No verbete sobre Tolerância do Dicionário Filosófico, Voltaire diz que a tolerância “é a consequência da humanidade. Nós somos todos formados de fragilidade e de erros; perdoemo-nos reciprocamente, essa é a primeira lei da natureza” [4]. Ou seja, a tolerância é a base de toda comunidade humana que tencione respeitar as particularidades individuais e, pois, respeitar a legitimidade e o espaço do próprio indivíduo. Sem ela é impossível que a liberdade como a concebemos seja efetivamente mantida. Respeitar pessoas transgêneras e as suas liberdades, pois, é mais do que um bom ethos – é um imperativo moral a todos aqueles que visam conservar a liberdade.
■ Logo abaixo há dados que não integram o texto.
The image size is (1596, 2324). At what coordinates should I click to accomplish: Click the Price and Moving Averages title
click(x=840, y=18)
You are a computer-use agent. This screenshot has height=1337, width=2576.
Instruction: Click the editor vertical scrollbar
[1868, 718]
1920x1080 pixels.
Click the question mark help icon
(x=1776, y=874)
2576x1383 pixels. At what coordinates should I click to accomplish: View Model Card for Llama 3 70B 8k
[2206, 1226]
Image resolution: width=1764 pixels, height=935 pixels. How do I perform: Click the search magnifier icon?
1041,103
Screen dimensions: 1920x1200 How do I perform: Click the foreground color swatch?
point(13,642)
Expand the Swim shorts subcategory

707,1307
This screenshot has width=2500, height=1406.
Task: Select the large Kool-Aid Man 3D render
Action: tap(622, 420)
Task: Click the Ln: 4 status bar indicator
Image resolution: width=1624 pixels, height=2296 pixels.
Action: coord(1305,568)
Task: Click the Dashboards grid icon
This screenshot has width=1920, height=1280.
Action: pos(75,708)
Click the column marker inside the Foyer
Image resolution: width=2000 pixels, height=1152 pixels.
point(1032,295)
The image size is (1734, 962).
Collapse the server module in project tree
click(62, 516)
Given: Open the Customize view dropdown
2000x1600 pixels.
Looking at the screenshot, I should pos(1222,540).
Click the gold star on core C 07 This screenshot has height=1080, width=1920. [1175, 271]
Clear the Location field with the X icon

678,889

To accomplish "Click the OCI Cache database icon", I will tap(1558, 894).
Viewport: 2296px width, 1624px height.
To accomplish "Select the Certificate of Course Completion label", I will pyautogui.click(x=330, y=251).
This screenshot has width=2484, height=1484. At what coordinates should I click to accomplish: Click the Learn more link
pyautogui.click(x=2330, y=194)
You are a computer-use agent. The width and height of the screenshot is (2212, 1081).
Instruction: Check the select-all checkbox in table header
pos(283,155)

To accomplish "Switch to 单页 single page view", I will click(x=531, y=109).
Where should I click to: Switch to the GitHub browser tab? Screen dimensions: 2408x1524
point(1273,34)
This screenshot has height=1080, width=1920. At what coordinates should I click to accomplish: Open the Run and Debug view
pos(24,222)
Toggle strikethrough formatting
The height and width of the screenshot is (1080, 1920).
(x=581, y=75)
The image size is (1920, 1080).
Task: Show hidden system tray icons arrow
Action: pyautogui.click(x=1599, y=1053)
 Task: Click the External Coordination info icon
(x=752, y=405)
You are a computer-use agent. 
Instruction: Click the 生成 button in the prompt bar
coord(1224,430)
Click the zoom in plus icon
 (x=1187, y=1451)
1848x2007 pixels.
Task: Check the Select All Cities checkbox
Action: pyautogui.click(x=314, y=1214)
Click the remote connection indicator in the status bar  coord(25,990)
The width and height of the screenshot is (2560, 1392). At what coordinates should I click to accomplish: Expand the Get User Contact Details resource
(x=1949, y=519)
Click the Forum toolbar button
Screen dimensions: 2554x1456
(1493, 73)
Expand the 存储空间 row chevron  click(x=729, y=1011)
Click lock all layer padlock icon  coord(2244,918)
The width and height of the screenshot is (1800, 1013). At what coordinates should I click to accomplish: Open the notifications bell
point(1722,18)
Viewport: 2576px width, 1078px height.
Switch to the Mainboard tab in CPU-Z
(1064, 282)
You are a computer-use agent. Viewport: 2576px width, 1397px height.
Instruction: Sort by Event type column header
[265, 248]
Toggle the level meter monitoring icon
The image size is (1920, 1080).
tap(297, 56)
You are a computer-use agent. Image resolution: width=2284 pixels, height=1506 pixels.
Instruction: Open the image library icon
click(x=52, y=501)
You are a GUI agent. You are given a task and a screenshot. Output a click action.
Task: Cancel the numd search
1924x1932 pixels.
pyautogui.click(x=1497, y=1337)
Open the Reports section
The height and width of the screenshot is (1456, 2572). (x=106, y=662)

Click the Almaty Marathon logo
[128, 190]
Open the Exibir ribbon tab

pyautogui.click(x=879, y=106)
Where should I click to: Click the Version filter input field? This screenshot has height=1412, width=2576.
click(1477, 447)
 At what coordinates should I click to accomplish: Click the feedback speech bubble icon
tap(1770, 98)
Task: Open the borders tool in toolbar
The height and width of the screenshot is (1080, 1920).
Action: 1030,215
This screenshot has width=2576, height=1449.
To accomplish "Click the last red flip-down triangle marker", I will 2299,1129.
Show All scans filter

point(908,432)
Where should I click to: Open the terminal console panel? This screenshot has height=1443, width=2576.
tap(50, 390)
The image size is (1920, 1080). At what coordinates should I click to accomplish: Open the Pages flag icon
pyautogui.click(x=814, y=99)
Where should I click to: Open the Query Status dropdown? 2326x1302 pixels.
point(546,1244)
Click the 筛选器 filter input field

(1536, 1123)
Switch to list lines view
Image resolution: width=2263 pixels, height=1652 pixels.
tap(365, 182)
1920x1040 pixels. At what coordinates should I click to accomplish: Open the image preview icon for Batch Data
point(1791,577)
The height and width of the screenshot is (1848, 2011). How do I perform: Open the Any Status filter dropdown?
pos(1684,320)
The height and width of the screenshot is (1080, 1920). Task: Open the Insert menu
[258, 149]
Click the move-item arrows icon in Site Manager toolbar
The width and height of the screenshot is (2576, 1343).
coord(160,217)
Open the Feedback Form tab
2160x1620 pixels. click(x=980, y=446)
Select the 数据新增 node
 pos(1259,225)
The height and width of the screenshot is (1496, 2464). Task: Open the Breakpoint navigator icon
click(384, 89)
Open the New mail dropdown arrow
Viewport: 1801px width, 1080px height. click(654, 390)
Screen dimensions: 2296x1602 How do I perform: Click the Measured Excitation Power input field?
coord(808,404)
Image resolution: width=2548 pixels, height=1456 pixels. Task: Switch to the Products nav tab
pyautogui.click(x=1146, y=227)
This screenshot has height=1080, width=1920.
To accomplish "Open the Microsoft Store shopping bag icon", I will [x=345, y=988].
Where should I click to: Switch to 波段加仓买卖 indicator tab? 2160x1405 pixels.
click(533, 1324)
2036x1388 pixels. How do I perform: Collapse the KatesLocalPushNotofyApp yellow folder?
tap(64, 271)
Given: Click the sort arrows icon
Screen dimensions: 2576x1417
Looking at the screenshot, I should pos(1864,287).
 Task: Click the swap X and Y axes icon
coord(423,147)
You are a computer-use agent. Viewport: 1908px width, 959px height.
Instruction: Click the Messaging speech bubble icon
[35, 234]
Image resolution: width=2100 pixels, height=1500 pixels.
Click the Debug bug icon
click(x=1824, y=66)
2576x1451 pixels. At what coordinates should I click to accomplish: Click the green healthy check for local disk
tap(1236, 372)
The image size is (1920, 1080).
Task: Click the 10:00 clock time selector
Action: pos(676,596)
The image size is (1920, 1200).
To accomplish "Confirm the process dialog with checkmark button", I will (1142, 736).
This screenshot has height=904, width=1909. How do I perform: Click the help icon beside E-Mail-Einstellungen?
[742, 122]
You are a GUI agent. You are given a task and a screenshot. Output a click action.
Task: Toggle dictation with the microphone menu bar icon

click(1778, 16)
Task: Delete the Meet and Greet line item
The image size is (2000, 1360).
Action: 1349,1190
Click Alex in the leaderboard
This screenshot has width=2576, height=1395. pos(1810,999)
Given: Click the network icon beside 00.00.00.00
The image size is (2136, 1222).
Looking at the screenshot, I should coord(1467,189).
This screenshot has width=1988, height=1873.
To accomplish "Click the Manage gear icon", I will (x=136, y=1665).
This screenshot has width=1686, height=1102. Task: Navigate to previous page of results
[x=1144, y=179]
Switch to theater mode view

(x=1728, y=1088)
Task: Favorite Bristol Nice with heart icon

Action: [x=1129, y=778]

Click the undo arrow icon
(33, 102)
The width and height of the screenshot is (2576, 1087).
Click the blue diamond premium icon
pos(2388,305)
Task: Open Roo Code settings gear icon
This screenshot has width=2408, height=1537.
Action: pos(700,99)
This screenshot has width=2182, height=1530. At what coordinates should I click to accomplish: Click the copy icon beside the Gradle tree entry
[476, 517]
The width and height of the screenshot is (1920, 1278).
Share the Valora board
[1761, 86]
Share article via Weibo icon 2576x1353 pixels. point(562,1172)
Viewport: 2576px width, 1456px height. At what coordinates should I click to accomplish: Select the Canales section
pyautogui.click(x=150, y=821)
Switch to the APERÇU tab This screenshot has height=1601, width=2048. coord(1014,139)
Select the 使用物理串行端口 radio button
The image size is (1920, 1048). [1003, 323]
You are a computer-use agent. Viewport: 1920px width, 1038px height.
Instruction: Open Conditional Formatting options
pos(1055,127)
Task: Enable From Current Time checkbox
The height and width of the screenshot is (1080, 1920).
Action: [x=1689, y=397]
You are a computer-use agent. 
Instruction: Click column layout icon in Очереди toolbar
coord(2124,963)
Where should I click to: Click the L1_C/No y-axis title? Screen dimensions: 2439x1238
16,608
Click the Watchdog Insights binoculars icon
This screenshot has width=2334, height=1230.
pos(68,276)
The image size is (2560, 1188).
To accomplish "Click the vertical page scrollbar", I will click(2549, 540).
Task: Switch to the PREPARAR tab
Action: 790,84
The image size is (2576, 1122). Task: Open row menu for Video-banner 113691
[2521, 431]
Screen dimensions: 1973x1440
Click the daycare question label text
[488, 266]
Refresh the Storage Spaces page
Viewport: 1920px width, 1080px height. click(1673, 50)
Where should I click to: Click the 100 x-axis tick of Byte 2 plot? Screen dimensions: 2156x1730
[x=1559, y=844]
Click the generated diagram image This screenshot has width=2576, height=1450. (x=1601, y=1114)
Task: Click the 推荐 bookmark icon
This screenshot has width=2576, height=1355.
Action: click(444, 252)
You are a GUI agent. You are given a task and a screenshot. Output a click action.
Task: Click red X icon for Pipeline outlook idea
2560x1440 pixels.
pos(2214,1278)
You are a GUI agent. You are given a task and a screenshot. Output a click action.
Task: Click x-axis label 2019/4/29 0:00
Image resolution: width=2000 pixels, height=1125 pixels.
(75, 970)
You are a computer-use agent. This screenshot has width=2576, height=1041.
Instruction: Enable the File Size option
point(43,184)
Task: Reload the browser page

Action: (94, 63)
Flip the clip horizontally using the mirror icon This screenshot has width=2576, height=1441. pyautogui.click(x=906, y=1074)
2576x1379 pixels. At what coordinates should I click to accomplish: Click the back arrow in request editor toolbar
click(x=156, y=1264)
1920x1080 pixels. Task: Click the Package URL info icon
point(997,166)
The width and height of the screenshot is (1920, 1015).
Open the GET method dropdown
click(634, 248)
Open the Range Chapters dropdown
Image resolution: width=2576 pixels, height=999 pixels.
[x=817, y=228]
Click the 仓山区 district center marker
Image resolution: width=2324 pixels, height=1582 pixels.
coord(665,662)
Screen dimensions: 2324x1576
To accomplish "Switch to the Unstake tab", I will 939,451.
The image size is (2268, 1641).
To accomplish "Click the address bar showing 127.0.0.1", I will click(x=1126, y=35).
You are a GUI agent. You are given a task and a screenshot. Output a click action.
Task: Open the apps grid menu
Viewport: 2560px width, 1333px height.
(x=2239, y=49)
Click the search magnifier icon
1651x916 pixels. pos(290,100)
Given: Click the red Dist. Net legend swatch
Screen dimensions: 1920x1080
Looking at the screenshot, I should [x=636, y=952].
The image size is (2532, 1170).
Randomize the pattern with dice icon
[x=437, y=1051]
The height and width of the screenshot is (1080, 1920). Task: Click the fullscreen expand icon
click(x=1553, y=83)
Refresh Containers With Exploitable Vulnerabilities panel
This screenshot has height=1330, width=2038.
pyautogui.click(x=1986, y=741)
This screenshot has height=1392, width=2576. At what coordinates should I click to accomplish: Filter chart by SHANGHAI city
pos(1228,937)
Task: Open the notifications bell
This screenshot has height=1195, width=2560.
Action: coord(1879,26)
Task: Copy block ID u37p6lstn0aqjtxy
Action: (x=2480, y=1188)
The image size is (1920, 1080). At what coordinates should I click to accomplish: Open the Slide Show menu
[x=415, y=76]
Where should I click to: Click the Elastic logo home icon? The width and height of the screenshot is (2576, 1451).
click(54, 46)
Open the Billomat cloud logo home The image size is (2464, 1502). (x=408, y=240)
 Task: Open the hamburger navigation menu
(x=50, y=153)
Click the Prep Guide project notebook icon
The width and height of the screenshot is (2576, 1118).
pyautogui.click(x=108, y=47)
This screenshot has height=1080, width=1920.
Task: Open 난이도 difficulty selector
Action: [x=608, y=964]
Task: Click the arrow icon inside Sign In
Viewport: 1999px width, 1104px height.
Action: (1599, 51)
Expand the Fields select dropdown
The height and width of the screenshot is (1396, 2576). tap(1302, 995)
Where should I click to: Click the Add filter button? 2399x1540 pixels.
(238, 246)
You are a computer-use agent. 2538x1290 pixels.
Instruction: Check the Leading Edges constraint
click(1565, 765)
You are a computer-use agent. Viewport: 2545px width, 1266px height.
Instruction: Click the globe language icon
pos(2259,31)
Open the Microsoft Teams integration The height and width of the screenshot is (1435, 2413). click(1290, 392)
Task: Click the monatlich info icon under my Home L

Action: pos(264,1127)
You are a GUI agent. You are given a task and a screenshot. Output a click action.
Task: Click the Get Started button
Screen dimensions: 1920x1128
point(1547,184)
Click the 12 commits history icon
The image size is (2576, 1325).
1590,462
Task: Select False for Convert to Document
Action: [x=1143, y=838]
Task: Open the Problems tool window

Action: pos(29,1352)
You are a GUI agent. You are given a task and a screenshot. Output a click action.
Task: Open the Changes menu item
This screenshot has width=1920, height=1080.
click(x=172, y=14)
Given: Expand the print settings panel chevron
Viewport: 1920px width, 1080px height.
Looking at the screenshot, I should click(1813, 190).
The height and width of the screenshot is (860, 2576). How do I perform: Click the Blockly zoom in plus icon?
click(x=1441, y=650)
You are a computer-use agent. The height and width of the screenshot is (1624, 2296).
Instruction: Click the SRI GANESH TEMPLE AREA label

E não há nada de errado ao ensinar às crianças a ter amor pela liberdade e, também, a saber como a manter.
 
[1]Para uma introdução aos trabalhos de Alfred Jost, ver Josso (2008); para uma melhor exemplificação da influência predominante do fator hormonal, ver Asscheman e Gooren (1992); e para um comparativo entre as influências psíquicas e hormonais em pessoas trans* ver o grande estudo Meyer, W.J., Webb, A., Stuart, C.A., Finkeistein, J.W., Lawrence, B., Walker, PA. (1986).
 
[2]Para um breve estudo antropológico da influência social sobre o corpo ver: MAUSS, M. As técnicas do corpo. In: Sociologia e Antropologia. São Paulo: Cosac Naify, 2003, p.399-422; e para uma maior exemplificação das mudanças no espaço/tempo na inter-relação entre homem e corpo ver: COURTINE, Jean-Jacques (Dir.). História do corpo: mutações do olhar: o século XX. 2.ed, Petrópolis, RJ: Vozes, 2008.
 
[3]É importante frisar aqui que ensinar algo não implica de forma alguma fazer apologia ao objeto de estudo.
 
[4] “Qu’est-ce que latolérance? c’estl’apanage de l’humanité. Noussommestouspétris de faiblesses et d’erreurs; pardonnons-nousréciproquement nos sottises, c’estla première loi de lanature […]”. Tradução nossa.